[Data records]
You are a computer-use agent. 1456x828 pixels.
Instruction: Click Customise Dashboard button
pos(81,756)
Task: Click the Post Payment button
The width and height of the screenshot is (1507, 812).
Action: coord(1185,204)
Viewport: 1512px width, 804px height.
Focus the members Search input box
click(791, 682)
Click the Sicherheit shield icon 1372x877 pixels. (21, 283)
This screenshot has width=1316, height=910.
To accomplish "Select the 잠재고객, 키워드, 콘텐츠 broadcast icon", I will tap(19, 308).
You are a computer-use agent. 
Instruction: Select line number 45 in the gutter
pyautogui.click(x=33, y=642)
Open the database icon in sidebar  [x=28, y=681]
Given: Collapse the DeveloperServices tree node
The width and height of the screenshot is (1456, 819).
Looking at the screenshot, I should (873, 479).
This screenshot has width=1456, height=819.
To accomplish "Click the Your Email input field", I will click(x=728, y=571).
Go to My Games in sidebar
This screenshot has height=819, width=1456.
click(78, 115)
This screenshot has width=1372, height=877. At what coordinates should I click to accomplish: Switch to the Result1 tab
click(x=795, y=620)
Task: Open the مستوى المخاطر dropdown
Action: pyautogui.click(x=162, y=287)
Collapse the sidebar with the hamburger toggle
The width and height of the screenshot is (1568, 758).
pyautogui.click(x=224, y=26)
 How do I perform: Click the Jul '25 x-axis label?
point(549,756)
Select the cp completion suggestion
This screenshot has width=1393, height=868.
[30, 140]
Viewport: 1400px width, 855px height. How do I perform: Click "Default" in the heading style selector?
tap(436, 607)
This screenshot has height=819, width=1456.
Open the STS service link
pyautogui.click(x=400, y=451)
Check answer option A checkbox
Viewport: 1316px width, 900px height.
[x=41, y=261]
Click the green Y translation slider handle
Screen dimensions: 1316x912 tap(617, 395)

• _INSTRUCTIONS TO FOLLOW_: All lines from the opening of the records through the line where "This screenshot has width=1316, height=910." occurs are to be output verbatim. No other line belongs in the answer.

• _TASK RESPONSE_:
You are a computer-use agent. 1456x828 pixels.
Instruction: Click Customise Dashboard button
pos(81,756)
Task: Click the Post Payment button
The width and height of the screenshot is (1507, 812).
Action: coord(1185,204)
Viewport: 1512px width, 804px height.
Focus the members Search input box
click(791, 682)
Click the Sicherheit shield icon 1372x877 pixels. (21, 283)
This screenshot has width=1316, height=910.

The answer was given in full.